And my grandmother, her mom, had passed away around the age that my mom is today, and my mom was greatly concerned that maybe something would happen, and Erika and I would be in this world, just us, and my mom wanted to know that if something happened, we had a college degree to fall back on, that we could get a job, and we could do well with that degree. And I owe tremendous debt to Branford High School and Suwannee County because they funded me and my sister, our college education in that fashion.
Nicci Brown: Can you tell us a little bit more about the focus of your studies and how you actually became interested in that area?
Aimee Clesi: This started for me when I was at the Jacksonville state attorney's office. While I was there as an intern, there were undergraduates and law students, and I had mentioned earlier Melissa Nelson, Shelley Thibodeau, these two women who I greatly admire and want to be like. Before working at the state attorney's office, I had come from the Supreme Court of Florida. I had saw the justices, like Justice Jorge Labarga, who I mentioned, and these were all these people that I wanted to be like. So, during this internship, I found what I was truly passionate about. I had known I wanted to be a lawyer. I had liked the idea of criminal defense and going to trial. I thought, "Well, you know what, I'll see what it's about." So, the state attorneys and the prosecutors over in Jacksonville really took me under their wing. And they, I went to court with them. I saw first appearances. I saw a trial in one case, and it was just really, really cool being there.

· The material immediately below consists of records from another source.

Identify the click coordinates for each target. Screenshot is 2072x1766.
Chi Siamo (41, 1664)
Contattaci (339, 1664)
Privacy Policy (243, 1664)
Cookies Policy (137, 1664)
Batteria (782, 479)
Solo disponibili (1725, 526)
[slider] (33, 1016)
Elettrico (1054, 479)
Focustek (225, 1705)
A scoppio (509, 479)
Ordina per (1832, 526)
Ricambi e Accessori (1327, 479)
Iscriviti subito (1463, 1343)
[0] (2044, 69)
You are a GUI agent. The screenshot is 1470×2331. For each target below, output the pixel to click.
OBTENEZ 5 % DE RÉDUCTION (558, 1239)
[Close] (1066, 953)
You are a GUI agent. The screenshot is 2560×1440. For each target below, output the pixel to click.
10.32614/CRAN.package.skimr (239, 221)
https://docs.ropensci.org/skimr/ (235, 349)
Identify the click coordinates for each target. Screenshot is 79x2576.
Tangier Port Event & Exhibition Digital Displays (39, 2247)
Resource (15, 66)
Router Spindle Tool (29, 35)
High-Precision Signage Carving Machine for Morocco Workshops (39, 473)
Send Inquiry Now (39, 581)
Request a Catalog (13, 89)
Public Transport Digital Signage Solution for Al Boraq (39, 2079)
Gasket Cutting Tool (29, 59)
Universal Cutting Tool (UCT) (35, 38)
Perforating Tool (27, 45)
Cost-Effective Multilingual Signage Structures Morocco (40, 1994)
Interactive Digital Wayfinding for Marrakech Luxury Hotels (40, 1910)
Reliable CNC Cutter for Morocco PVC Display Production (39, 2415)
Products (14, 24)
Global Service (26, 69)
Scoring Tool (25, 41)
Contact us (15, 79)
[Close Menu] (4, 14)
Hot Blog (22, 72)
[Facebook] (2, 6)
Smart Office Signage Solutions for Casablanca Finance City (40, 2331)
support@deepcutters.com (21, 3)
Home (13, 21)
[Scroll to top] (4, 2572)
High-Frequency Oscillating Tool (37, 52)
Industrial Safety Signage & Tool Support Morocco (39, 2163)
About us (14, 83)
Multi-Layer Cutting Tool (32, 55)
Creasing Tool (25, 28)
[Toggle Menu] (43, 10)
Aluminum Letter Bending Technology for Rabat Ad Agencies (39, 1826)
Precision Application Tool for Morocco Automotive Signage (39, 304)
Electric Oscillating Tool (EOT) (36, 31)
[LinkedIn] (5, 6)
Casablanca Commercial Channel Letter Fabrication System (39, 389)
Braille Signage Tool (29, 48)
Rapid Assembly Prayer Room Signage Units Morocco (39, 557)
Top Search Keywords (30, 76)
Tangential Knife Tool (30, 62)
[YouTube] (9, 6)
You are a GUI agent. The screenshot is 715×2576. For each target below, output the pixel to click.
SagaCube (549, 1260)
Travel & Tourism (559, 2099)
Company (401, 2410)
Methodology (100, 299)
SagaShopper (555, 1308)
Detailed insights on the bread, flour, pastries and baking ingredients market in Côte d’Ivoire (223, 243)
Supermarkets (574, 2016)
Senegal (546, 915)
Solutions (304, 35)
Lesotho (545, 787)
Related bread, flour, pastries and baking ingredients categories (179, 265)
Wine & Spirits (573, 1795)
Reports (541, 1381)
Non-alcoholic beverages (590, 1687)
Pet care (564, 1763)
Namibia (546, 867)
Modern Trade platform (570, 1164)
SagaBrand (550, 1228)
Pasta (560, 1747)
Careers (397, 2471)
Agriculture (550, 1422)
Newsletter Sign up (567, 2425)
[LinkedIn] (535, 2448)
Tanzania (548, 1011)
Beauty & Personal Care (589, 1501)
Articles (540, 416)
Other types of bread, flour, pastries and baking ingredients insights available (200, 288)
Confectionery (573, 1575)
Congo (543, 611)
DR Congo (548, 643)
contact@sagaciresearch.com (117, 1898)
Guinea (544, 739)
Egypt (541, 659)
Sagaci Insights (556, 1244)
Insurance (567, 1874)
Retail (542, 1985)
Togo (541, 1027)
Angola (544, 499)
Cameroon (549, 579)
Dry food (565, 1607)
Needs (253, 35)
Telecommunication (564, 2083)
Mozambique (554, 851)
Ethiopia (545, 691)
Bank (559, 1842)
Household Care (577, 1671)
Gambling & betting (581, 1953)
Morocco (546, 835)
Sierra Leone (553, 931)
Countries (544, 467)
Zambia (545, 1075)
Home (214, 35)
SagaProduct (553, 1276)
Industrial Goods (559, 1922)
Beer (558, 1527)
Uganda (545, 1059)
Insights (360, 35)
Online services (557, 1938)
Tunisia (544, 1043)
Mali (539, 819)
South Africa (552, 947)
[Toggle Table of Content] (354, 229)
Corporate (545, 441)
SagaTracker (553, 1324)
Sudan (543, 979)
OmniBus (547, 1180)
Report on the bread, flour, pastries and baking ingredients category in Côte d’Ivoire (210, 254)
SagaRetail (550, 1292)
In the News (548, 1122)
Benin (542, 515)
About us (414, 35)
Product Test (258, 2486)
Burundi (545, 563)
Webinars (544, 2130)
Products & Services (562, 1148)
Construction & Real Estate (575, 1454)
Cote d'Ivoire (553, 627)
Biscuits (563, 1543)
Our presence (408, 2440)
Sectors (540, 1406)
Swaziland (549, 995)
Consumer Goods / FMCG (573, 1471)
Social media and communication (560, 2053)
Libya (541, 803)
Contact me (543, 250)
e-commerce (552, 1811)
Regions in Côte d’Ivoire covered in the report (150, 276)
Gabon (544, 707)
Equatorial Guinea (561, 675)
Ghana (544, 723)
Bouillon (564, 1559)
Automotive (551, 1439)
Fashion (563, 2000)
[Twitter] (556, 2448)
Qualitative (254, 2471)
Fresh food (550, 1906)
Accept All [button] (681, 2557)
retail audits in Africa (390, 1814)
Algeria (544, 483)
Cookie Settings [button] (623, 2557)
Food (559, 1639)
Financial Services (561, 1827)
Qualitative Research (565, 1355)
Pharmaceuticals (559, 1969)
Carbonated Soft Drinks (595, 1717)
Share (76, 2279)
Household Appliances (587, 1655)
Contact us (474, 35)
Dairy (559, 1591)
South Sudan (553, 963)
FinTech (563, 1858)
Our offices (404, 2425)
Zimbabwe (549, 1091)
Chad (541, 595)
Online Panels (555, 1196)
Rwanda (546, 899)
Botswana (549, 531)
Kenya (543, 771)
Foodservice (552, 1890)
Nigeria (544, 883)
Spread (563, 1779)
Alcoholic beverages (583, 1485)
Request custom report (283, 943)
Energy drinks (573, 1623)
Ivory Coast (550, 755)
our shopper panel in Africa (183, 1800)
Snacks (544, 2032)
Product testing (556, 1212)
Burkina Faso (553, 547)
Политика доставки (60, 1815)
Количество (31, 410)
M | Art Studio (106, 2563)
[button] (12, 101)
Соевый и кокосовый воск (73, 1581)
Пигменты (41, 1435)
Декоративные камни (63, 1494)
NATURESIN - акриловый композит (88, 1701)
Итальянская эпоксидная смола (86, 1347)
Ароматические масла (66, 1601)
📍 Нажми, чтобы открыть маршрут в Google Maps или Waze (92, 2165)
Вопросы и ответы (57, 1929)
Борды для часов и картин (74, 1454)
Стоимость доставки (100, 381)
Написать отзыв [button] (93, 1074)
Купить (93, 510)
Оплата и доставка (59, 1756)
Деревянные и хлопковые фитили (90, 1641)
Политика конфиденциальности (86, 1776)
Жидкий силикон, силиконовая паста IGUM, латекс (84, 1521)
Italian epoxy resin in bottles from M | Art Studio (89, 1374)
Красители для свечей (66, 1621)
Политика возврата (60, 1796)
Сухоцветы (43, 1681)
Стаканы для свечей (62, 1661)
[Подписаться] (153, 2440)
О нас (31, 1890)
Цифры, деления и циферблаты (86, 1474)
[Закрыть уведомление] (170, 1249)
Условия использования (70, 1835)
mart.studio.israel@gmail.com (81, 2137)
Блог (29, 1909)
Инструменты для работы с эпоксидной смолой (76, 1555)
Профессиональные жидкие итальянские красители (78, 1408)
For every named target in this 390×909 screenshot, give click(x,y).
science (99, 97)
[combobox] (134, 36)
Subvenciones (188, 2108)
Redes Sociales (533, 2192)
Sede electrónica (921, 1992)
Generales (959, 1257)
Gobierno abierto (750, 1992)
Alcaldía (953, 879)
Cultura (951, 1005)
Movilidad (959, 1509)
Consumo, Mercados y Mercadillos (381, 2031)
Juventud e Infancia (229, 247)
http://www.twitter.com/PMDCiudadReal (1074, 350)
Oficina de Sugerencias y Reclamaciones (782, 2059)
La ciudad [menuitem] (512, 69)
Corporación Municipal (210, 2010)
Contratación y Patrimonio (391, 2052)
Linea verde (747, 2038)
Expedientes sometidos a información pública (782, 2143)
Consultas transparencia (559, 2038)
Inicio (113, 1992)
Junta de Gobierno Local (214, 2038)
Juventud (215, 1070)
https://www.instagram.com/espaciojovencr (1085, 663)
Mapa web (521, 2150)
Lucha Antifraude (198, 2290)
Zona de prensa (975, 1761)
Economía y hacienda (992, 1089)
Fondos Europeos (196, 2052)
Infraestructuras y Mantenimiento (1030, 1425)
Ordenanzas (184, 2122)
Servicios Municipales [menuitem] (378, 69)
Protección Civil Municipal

For a while, though, I wasn't getting any assignments. And so, I remember going to the division chief and saying, "Hey, can I, can I help you with a case?" And I mean, they wouldn't have me write anything like the law students were because I wasn't in law school. But being able to see what these lawyers were writing in certain cases was really amazing. I remember going into this division chief's office, and she had a huge box of files on her desk and I told her, “Hey, I want to work on something." And she points to this box, and she goes, “Go through this box and make sure everything's there.” And I thought, “Okay, I got my first assignment, you know.”
While I was going through this case, I was looking at all the evidence. I was looking up Florida rules of criminal procedure, how the case was tried, and all kinds of things. I learned exactly what the division chief was doing by going through this case file. And I remember this young man who’s at the center of the case, and I was convinced that maybe the state attorney’s office had gotten this wrong. There were pieces of evidence that were not presented at trial that I thought merited particular attention that could have changed the outcome of this boy’s future at the time, and the jury never heard any of it.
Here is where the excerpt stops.